- Aufgabe -
Prüfen Sie, ob die folgenden Aussagen mit dem Text über die Nachwahl in Siirt übereinstimmen. Antworten Sie jeweils mit Ja oder Nein und zitieren Sie die entscheidenden Worte des Textes wörtlich.
1. Die AKP gewann bei der Nachwahl alle drei Mandate.
2. Die Wahlbeteiligung lag bei 84,7 Prozent.
3. Knapp 120.000 Wähler waren zur Stimmabgabe aufgerufen.

- Lesetext -
*****
Weg an türkische Regierungsspitze frei AKP-Chef Erdogan gewinnt Nachwahl

Ankara (rpo). Der Weg an die politische Spitze in der Türkei ist frei: Der Vorsitzende der Regierungspartei AKP, Recep Tayyip Erdogan, ist am Sonntag zum Abgeordneten gewählt worden und kann damit Ministerpräsident werden.

Bei der Nachwahl in der südosttürkischen Provinz Siirt kam Erdogans Gerechtigkeits- und Entwicklungspartei (AKP) nach dem vorläufigen Ergebnis auf 84,7 Prozent der Stimmen und holte damit alle drei Mandate. Die Wahlbeteiligung lag bei 62 Prozent. Knapp 120.000 Wähler waren zur Stimmabgabe aufgerufen. In der Türkei zeichnet sich damit vor dem Hintergrund eines drohenden Krieges im Nachbarland Irak eine Neubildung der Regierung ab.
*****
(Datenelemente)

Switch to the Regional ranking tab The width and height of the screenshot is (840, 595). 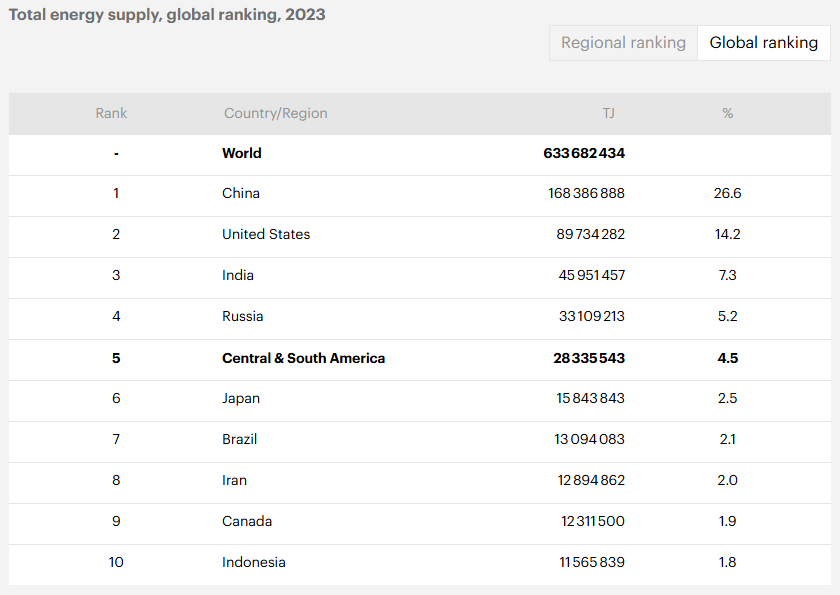(x=623, y=43)
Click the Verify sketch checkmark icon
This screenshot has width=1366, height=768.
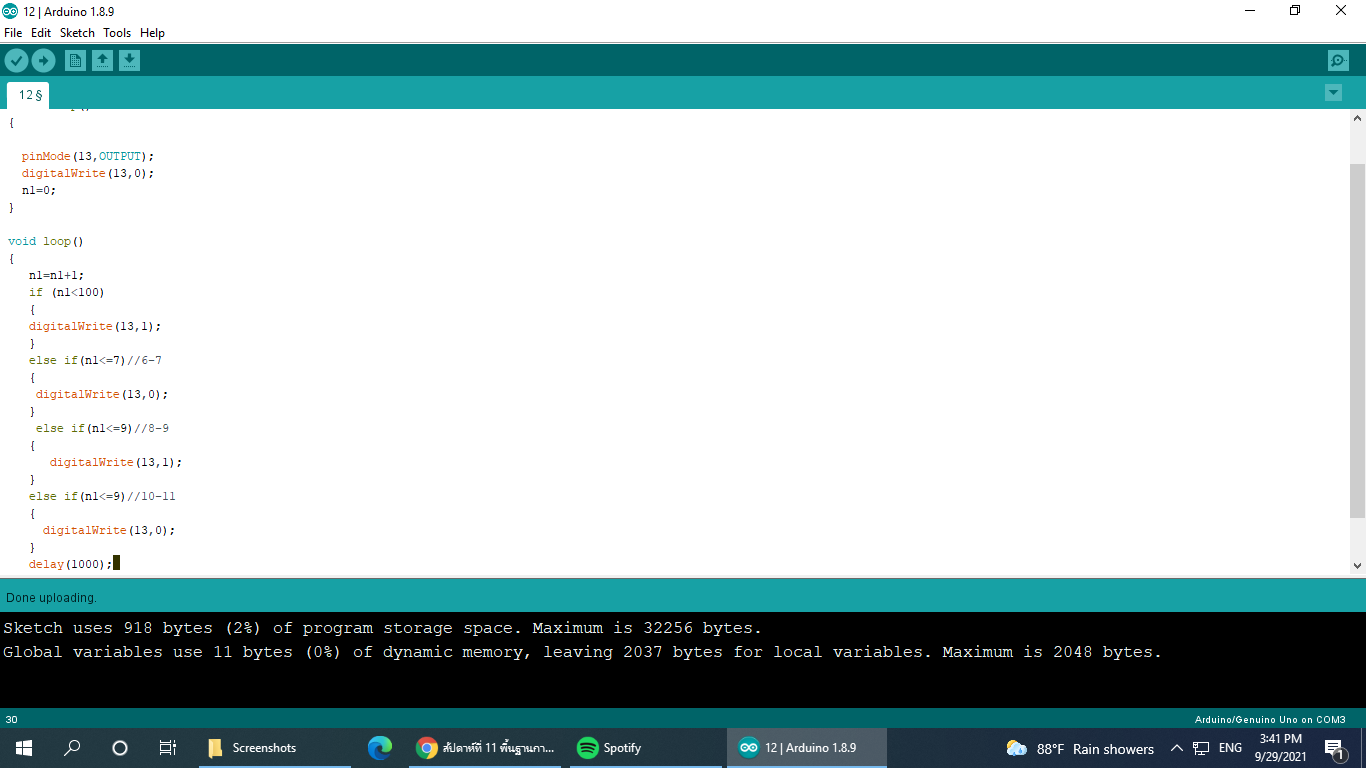point(16,61)
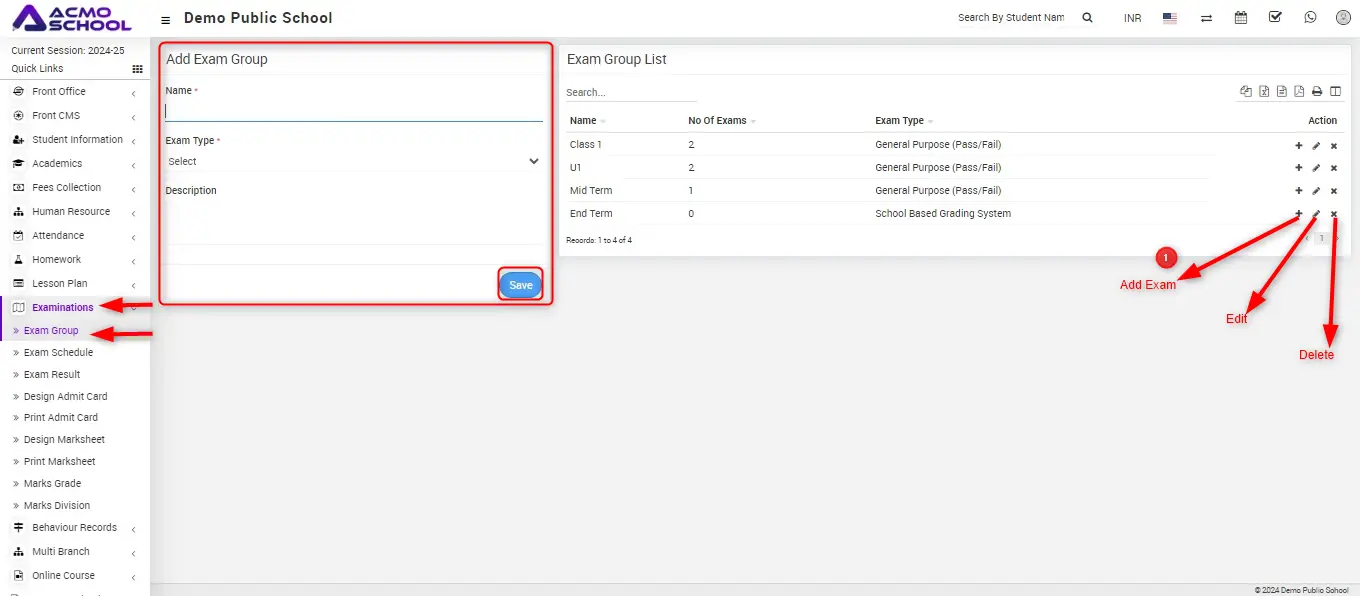Go to Marks Grade submenu item
This screenshot has height=596, width=1360.
click(x=52, y=484)
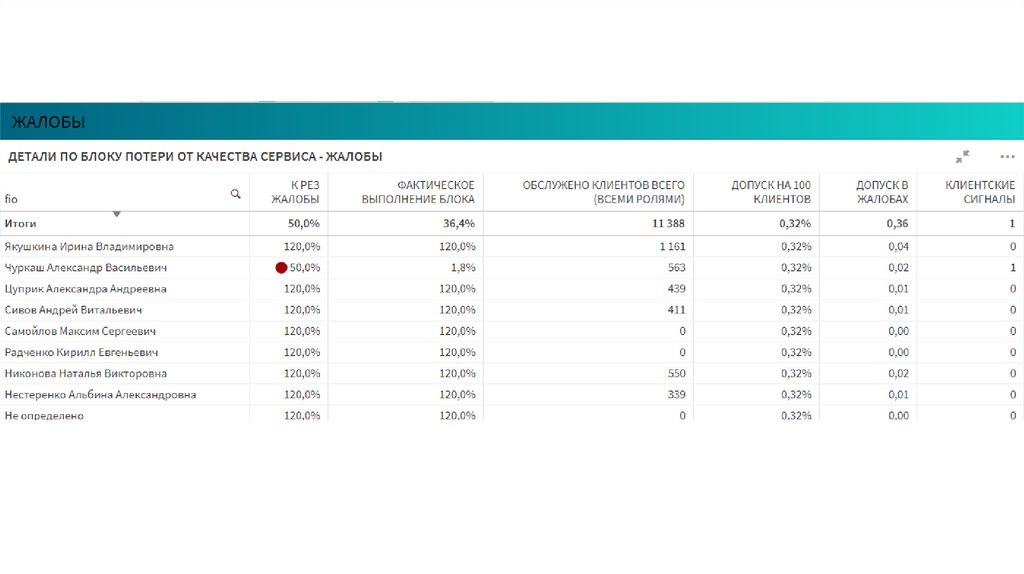Click the Итоги totals row label

point(21,224)
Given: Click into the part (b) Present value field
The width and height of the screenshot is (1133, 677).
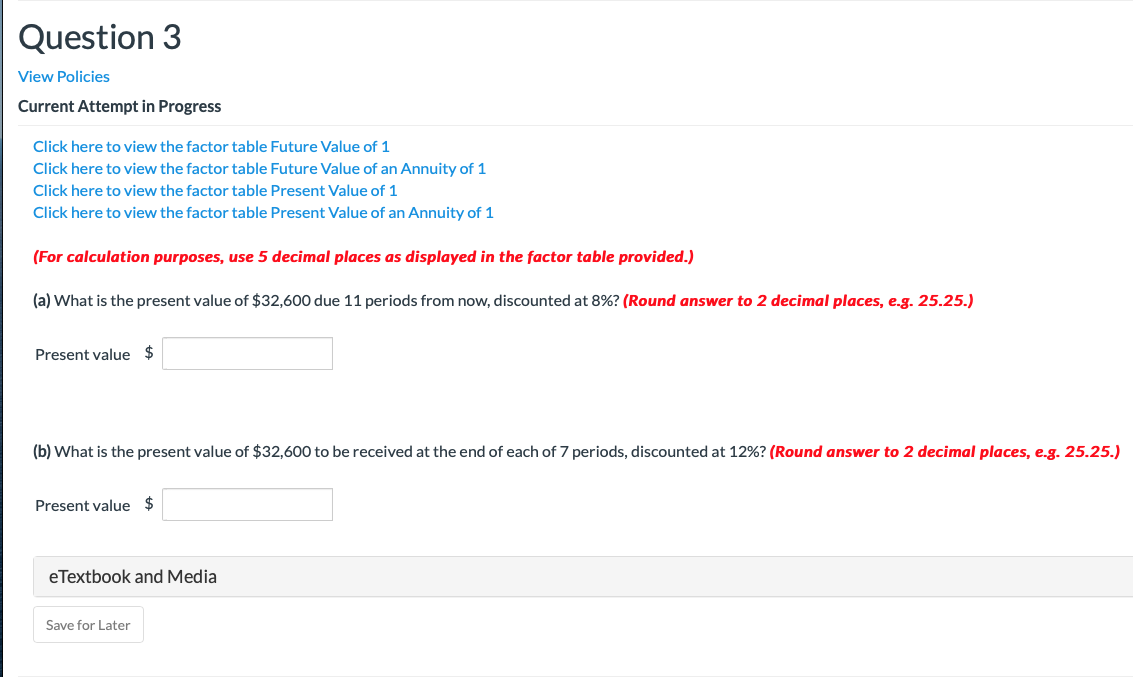Looking at the screenshot, I should click(247, 504).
*****
- Antwort -
1. Ja: „holte damit alle drei Mandate“
2. Nein: „Die Wahlbeteiligung lag bei 62 Prozent.“
3. Ja: „Knapp 120.000 Wähler waren zur Stimmabgabe aufgerufen.“